# PROBLEM TO SOLVE
Answer these from the fly line thread:
(a) Which two brands does Sardina credit with avoiding tangles on floating lines?
(b) Which line has flyclimber had pretty good luck with?
(c) Which three lines does pointblank say behave best?
# Start of SELECTED EXTRACT
# Fly Line that doesn't curl



## O’io (Mar 13, 2018)

Airflo


----------



## Sardina (Feb 16, 2019)

For floating lines, I have had great success avoiding the dreaded tangles with Rio and Scientific Anglers. Horrible luck with Airflo.


----------



## Shadowcast (Feb 26, 2008)

Was it the new Monic Henley line? I've noticed less memory in the new line than in the older Monic clear.


----------



## Smackdaddy53 (Dec 31, 2012)

Shadowcast said:


> Was it the new Monic Henley line? I've noticed less memory in the new line than in the older Monic clear.


He chimed in on the Monic Henley thread about how the Monic line he used in the past had too much memory and I asked if he had tried the new Monic Henley clear. I use it and it barely has any memory compared to any of my other lines including SA Grand Slam Mastery and Tropical Punch. Maybe he didn’t see the replies after he post.


----------



## flyclimber (May 22, 2016)

I have had pretty good luck with RIO Flats pro.


----------



## pointblank (Nov 9, 2017)

The new Monic Henleys, SA Amplitude Smooth, and even the new Cortland Tropic plus line seems to behave the best for me. Probably in that order as well.


----------



## LowTideFly (Apr 8, 2016)
# End of SELECTED EXTRACT
# Start of GIVEN INFORMATION
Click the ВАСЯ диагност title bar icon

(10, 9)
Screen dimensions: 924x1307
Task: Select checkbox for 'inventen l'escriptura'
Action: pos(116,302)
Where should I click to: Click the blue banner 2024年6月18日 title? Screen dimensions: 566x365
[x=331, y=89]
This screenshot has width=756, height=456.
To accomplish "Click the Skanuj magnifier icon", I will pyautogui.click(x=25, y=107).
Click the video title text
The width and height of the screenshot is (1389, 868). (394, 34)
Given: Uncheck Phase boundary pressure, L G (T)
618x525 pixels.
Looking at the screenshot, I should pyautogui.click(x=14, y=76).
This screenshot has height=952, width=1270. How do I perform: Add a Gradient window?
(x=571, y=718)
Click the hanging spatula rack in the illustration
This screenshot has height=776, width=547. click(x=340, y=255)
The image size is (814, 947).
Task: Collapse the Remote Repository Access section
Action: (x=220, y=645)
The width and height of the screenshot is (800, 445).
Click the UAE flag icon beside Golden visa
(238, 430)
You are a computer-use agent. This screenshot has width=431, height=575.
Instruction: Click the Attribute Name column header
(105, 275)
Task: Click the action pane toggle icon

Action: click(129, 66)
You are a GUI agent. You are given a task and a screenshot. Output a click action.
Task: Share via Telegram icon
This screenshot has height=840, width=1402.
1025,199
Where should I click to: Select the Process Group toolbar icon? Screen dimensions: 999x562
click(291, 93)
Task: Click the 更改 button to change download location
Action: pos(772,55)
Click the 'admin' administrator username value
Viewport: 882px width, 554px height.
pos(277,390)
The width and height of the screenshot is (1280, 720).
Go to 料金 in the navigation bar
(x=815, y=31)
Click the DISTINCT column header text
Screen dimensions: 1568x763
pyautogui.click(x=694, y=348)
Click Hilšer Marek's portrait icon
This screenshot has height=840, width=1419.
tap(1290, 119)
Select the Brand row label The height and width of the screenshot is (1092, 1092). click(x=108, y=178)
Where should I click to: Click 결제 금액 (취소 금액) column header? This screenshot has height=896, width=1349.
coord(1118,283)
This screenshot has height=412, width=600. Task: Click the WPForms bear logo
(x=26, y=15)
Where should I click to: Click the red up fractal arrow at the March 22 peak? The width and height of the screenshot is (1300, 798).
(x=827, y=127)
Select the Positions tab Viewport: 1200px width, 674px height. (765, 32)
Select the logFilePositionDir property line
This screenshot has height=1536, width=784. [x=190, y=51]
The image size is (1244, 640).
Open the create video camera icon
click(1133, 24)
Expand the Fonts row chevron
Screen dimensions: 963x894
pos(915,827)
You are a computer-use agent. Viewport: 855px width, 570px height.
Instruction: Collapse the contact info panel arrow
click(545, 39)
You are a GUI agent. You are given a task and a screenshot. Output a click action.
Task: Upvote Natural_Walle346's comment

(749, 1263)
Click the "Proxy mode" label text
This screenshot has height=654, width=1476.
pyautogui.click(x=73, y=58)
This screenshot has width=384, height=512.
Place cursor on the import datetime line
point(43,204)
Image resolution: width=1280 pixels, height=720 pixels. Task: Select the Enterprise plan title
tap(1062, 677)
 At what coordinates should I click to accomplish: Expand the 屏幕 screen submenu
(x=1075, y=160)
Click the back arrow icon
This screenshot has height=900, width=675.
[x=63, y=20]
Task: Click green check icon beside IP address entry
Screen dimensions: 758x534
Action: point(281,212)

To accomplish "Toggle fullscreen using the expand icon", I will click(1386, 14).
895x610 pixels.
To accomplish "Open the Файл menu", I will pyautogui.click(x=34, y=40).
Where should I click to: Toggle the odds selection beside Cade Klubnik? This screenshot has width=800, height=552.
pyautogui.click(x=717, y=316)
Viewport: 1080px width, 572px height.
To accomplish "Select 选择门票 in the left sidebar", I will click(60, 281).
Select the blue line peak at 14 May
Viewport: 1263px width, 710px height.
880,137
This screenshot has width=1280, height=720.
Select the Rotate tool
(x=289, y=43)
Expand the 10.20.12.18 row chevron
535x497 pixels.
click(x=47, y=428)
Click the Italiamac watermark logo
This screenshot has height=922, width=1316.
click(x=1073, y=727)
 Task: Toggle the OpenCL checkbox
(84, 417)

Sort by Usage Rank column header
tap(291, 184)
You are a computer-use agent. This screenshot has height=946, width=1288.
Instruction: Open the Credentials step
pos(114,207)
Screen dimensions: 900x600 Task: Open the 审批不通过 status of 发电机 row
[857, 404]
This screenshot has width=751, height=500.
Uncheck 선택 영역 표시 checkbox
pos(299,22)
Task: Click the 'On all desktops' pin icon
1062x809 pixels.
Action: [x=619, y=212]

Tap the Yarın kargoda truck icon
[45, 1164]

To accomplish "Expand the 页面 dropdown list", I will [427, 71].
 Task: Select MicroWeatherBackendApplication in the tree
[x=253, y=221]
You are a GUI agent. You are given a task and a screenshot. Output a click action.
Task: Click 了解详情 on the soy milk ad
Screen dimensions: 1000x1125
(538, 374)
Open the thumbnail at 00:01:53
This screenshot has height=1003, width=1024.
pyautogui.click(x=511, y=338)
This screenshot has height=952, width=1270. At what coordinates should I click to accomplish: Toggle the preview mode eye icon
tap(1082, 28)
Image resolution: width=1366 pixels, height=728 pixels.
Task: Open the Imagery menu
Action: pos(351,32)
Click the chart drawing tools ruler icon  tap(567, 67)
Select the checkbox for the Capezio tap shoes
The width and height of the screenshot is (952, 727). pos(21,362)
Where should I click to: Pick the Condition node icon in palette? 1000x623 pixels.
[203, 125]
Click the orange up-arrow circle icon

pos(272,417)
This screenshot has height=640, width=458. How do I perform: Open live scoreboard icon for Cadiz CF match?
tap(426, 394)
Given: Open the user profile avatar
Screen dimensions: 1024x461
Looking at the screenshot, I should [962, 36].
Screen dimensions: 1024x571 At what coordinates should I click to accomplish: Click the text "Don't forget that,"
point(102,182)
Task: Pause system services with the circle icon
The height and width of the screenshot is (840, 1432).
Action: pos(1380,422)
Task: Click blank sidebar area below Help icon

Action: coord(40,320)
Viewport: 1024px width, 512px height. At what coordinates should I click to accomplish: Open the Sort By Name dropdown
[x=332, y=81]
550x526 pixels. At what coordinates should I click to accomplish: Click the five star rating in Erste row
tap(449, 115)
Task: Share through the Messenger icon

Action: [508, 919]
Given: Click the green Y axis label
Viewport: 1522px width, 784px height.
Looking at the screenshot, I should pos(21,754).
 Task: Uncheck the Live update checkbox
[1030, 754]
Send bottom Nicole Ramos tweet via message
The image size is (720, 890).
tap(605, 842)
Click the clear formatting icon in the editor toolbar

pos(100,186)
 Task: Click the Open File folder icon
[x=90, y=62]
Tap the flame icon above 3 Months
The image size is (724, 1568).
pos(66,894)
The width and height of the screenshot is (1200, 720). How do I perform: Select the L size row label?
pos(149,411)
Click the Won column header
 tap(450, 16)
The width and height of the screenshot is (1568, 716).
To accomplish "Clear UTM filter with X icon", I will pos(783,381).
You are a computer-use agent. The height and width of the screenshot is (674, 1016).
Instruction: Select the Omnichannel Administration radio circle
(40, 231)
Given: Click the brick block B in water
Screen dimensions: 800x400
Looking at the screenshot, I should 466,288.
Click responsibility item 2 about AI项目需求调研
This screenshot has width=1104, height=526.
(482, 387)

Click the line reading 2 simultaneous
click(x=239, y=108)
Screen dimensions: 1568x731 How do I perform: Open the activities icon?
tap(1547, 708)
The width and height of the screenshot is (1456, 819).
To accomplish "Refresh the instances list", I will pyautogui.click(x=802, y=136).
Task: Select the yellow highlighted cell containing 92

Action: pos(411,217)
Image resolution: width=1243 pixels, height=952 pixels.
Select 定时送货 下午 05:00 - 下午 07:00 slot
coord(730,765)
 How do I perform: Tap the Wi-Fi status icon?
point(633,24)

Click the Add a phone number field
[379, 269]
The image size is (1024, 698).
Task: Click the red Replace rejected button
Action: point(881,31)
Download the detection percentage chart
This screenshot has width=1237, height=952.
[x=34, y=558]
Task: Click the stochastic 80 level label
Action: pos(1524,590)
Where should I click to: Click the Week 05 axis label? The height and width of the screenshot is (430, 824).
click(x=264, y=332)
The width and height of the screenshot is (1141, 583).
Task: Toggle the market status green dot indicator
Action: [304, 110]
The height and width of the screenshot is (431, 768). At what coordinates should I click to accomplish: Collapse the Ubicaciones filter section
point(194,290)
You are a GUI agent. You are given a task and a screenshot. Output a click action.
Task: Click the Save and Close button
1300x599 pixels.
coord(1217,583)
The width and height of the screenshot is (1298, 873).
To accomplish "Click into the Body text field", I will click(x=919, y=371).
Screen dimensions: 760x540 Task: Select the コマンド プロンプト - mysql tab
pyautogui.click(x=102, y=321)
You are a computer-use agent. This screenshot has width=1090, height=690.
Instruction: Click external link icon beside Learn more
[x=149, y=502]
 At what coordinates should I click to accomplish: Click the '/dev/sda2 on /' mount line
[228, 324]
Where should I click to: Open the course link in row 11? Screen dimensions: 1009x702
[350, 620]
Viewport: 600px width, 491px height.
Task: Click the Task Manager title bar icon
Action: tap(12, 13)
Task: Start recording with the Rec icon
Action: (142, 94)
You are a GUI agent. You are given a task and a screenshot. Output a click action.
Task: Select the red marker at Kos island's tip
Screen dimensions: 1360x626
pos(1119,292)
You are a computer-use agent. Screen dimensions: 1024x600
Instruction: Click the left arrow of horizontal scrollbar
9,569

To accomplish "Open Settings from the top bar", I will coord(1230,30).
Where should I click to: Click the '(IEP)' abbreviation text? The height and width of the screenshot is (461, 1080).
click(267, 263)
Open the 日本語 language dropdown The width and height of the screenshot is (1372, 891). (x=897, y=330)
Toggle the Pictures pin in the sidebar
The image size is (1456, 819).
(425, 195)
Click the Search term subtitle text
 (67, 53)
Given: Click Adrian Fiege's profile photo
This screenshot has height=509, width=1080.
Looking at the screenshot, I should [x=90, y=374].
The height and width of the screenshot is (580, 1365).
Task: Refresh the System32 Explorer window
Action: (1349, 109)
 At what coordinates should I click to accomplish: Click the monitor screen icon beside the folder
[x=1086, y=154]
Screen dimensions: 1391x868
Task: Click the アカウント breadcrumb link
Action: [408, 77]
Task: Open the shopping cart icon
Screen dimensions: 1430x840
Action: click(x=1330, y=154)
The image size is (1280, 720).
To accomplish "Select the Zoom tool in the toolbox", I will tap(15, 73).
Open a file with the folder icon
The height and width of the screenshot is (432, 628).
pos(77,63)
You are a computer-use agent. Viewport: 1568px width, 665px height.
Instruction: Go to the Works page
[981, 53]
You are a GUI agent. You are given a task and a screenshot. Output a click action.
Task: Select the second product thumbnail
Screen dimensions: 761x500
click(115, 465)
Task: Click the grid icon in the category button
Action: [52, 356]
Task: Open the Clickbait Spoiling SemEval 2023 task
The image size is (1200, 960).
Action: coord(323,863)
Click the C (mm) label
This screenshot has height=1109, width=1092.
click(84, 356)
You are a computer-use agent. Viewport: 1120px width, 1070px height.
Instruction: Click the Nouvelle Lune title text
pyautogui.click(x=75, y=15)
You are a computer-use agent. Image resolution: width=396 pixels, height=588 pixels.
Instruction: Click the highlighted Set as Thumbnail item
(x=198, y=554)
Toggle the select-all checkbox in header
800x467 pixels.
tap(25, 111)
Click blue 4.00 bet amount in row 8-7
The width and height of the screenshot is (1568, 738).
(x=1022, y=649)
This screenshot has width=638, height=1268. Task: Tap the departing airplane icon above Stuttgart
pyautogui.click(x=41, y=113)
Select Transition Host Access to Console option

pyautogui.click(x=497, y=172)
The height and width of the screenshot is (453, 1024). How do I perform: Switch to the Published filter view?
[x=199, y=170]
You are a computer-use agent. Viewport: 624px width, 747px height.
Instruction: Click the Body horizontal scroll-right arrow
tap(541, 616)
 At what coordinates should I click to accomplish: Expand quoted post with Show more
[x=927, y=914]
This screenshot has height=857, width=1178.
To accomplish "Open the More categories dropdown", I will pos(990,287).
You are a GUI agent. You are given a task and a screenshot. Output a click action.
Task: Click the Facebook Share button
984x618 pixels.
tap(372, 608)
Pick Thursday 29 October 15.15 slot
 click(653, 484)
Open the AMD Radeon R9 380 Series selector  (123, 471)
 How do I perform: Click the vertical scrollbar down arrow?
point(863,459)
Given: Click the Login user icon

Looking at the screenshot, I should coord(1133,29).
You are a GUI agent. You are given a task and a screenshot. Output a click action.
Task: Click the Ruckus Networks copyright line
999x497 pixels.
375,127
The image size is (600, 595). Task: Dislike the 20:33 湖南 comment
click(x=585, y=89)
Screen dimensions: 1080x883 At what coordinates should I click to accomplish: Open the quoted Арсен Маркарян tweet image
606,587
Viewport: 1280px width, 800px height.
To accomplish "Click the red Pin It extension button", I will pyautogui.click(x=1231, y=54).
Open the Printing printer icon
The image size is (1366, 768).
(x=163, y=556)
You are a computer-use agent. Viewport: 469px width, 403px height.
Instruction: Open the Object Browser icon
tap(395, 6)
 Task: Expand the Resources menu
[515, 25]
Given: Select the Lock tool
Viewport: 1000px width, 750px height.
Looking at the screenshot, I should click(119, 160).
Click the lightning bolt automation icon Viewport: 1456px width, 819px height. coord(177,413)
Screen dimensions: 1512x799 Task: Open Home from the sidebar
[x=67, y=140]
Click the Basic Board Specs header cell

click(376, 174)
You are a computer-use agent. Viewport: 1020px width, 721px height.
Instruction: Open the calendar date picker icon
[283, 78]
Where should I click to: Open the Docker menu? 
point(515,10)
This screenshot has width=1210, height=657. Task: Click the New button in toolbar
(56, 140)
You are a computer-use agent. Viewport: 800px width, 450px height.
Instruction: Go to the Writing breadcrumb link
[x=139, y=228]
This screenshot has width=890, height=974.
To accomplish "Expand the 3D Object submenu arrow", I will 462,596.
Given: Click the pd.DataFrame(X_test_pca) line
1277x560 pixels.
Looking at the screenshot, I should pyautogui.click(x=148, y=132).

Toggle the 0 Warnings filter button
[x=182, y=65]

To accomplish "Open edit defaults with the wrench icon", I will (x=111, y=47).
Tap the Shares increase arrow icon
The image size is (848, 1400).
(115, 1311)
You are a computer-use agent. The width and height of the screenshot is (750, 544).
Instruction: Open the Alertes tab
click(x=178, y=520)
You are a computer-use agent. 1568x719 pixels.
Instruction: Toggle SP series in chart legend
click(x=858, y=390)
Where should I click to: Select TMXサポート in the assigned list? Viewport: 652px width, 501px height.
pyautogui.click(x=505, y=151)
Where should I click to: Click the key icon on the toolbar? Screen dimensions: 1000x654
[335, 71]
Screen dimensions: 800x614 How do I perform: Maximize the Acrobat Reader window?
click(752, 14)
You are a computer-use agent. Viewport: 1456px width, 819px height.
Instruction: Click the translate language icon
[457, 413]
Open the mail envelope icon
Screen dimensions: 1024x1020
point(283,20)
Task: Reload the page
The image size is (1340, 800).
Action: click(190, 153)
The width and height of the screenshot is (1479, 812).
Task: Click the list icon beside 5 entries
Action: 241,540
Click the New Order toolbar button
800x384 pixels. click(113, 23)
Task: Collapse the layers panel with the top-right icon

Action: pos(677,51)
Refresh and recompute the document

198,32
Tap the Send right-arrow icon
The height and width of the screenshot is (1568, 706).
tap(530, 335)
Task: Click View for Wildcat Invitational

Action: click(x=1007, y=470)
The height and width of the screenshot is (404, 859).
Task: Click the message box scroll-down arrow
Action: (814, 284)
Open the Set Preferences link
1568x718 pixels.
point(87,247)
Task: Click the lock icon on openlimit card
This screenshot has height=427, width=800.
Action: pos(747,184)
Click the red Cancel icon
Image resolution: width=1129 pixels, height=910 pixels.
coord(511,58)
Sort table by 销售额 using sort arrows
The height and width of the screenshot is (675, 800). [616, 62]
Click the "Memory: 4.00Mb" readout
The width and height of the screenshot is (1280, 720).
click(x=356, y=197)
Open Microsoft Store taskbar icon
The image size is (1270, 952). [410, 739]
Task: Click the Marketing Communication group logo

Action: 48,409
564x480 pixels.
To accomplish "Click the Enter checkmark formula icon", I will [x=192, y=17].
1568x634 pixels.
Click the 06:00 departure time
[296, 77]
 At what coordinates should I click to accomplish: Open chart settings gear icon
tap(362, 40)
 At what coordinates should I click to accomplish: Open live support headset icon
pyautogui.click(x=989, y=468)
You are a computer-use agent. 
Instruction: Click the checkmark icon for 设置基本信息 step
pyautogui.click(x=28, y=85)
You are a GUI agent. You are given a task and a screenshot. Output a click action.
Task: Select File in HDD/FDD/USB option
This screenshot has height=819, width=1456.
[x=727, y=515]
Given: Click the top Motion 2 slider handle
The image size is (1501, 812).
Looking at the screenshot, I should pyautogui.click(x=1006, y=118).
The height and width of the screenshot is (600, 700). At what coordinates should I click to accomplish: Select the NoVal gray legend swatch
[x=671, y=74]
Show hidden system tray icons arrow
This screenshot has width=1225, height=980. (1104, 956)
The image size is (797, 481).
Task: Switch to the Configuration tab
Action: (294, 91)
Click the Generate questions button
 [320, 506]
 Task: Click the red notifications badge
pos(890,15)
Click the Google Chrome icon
# End of GIVEN INFORMATION
# SOLUTION TO THIS PROBLEM
(a) Rio and Scientific Anglers
(b) RIO Flats pro
(c) The new Monic Henleys, SA Amplitude Smooth, and the new Cortland Tropic plus line